State lawmakers will also decide whether to waste time on silliness like declaring Arizona a sovereign state, or passing laws that would make it a crime for federal officials to enforce federal law within our state. They decide if public employees should be able to refuse requests for public documents.
These same folks will decide on infrastructure spending. Does that state road get repaired? What about that bridge? They decide which special interests will get preferential treatment in the state tax code, and which ones won’t.
They decide if tax breaks for corporations outrank helping poor families get to the doctor. They decide if the state has the right to overrule city council decisions, as they’ve attempted to do in response to Tucson’s stance on destroying guns.
Republicans will continue to control the governor’s office, the Legislature and elected state offices. The leadership has changed in the House and Senate, and that could be a positive step. Here’s hoping that we won’t see a replay of too many years when Republican leadership went behind closed doors and hashed out a state budget without input from the public, Democrats or even some fellow Republicans.
While the Trump train wreck keeps chugging along, it will be difficult to resist the temptation to tune it all out. That would be a grave mistake at the national level, but especially at the state level.
Arizonans must pay close, close attention to what is happening at the state Capitol. Make your thoughts known to your elected officials. Don’t relent, even when it appears no one is listening.
We must never allow Arizona lawmakers the luxury of our inattention.

**DATA RECORDS**
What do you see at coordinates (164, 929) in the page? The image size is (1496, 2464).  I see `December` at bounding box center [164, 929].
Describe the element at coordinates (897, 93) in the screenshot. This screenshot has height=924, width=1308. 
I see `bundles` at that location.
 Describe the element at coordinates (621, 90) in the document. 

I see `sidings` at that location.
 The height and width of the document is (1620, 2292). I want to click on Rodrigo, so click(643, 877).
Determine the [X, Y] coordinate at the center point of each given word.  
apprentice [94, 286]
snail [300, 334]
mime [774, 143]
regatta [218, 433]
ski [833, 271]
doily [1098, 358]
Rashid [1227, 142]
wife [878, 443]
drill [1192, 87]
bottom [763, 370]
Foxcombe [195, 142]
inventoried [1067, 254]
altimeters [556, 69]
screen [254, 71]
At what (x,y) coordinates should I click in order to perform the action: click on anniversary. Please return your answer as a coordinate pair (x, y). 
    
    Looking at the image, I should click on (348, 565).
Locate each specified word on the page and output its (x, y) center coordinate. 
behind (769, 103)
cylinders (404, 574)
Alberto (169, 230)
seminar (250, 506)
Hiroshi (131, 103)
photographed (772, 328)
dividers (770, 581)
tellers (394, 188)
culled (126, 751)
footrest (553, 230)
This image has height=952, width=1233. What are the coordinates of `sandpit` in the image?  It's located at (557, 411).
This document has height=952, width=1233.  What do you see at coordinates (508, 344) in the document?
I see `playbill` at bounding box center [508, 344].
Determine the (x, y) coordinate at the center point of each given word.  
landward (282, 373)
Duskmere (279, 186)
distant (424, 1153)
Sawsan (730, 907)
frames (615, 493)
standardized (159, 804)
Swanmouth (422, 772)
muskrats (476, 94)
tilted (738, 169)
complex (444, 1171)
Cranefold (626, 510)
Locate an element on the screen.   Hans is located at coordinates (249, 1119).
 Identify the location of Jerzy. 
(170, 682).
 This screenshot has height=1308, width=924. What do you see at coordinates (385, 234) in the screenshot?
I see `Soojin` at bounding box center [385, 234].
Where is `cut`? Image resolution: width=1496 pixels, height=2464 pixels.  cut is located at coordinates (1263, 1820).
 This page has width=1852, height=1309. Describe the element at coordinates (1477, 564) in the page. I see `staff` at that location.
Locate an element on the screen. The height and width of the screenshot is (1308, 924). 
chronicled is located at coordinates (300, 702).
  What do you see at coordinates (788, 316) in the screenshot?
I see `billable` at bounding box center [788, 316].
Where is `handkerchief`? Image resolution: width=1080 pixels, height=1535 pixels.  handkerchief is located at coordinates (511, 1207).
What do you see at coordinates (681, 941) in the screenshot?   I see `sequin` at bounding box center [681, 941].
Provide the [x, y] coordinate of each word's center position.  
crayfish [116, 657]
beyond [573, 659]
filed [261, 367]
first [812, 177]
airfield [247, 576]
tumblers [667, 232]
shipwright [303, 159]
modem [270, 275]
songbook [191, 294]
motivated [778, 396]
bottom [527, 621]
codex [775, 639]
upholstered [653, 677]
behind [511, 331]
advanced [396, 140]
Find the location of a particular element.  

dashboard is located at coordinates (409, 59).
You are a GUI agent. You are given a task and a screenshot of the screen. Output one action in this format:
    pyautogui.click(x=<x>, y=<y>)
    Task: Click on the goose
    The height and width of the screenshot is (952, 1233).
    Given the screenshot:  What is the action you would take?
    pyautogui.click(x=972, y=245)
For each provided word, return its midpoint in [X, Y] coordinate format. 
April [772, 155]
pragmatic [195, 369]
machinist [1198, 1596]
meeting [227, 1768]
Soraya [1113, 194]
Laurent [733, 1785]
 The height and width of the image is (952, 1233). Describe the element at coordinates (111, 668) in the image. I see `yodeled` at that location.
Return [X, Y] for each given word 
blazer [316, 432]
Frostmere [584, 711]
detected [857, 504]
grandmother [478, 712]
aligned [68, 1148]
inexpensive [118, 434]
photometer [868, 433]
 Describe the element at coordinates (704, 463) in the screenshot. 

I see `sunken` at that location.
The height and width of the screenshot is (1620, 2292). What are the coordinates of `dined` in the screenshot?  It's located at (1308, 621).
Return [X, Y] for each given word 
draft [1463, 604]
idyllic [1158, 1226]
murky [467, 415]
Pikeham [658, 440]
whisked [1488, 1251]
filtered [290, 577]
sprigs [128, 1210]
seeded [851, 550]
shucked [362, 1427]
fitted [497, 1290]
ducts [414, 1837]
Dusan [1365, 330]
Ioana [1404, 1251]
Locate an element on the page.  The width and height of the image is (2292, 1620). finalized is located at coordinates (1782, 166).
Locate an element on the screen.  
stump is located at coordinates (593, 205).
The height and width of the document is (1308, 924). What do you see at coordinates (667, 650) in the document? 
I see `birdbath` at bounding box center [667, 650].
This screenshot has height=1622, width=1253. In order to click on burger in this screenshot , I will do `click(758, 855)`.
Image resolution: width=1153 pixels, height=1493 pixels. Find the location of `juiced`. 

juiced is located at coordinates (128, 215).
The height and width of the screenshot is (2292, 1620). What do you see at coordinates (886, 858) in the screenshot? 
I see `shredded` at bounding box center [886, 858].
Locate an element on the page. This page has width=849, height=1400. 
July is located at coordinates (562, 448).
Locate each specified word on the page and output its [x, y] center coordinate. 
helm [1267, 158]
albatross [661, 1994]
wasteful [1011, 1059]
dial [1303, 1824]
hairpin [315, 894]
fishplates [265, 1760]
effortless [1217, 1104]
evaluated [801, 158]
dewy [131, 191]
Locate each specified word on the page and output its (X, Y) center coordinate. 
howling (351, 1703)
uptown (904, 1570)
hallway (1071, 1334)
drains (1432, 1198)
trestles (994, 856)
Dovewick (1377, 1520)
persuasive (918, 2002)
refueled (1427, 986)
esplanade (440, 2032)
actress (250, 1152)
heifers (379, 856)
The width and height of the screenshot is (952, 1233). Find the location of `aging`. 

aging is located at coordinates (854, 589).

**EXERCISE INSTRUCTIONS**
Duplicate word for word the passage from the editorial on Arizona lawmakers above, starting with "Republicans will continue" and going on through "some fellow Republicans.".

**WRITTEN REPLY**
Republicans will continue to control the governor’s office, the Legislature and elected state offices. The leadership has changed in the House and Senate, and that could be a positive step. Here’s hoping that we won’t see a replay of too many years when Republican leadership went behind closed doors and hashed out a state budget without input from the public, Democrats or even some fellow Republicans.